In Bill Nye's, he wrote he "accepted Ken Ham's invitation to debate the origins of life...because [he] felt it would draw attention to the importance of science education here in the United States." As in his video, he stated that the ability to innovate helps the economy: "New ideas lead to new technologies, which drive new businesses and new opportunities." Without the means by which we know nature (evolution), we cannot create technological innovations. Not only would this "rob our students of their future", but "other economies in other countries will out-compete the United States and leave our citizens behind." He also wrote that "Ham's creation model" cannot be used "to predict the outcome of any experiment, design a tool, cure a disease or describe natural phenomena with mathematics." He implied that children who deny evolution don't have common sense, aren't able to reason clearly and aren't able to succeed in the world. He ended the piece by calling Ham a fundamentalist and said billions of people around the world "embrace the facts and process of modern science" (again, equating science with evolution) and enjoy their life-enriching faith. He then called Ham unique for having a conflict with his faith and science (which he doesn't have and is a popular misconception of faith and science being mutually exclusive since by "science" it is meant "evolution"). The second last sentence is very telling: "We'll see if his model stands up to traditional scientific inquiry: If a certain claim is true, then we would expect a certain outcome." This is scientism, a fallacious premise that we can only know things are true by scientific inquiry (as opposed to science just being one way of knowing things).

I would say both are fundamentalists as both have fundamental ideas they base their lives on.

1 comment:

  1. For the benefit of the public:

    Me: This entire debate was silly, to be frank. It was chock full of caricatures and fallacious reasoning from both sides.

    Bill Nye was, without a doubt, REALLY bad. I lament that this fine man has sold his soul to the idiots from the Dawkins Foundation. Anyway, you have pointed out his flaws quite well so no need for me to elaborate that.

    Ken Ham was overall MUCH better than Nye, but I absolutely dislike how him and his fellow Young-Earth friends label evolution as an opponent of creationism. If you're a Christian, you are BY DEFINITION a creationist - whether you accept the theory of evolution or not.

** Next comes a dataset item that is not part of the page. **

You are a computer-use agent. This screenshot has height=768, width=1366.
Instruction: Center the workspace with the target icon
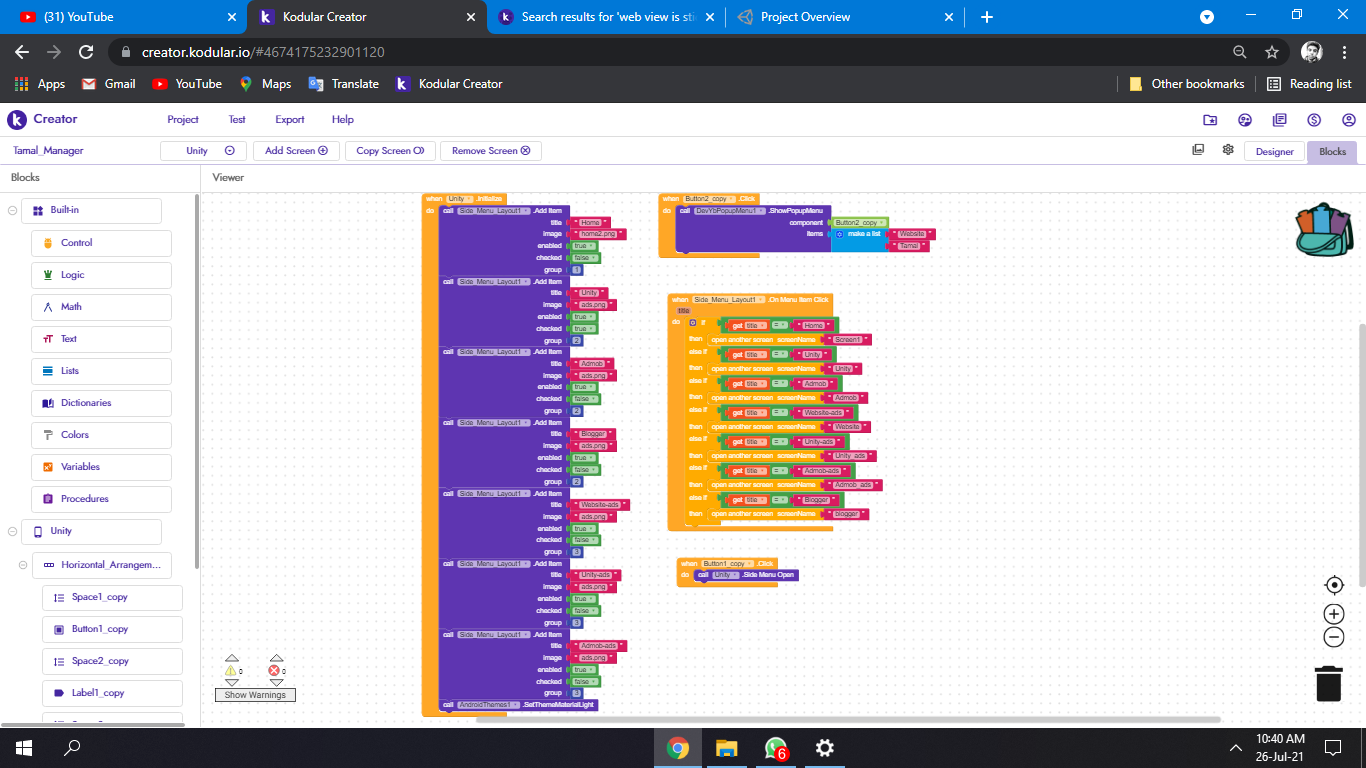1333,585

    AiG/CMI are contradicting themselves: they claim that they still consider those who profess Jesus Christ as their master and accept evolution as Christians, yet the very phrase "evolution vs creation" implies otherwise (or at least it CAN imply otherwise, and I haven't seen them clarify that much).

    Didactic: Unfortunately, I still haven't found the time to complete the greater portion of the original post yet, which is to be the second part. A lot of misunderstanding, differently defined terms, and other things played into this debate being quite poor, but it gave a good picture of what both perspectives have at the top of their disposal. Most important of all, the gospel was presented to many people. I don't believe there is a contradiction there, XYZ (me). ABC, thank you for sharing this "prelude" of sorts and I apologize the essay's still incomplete. I've been planning some other things.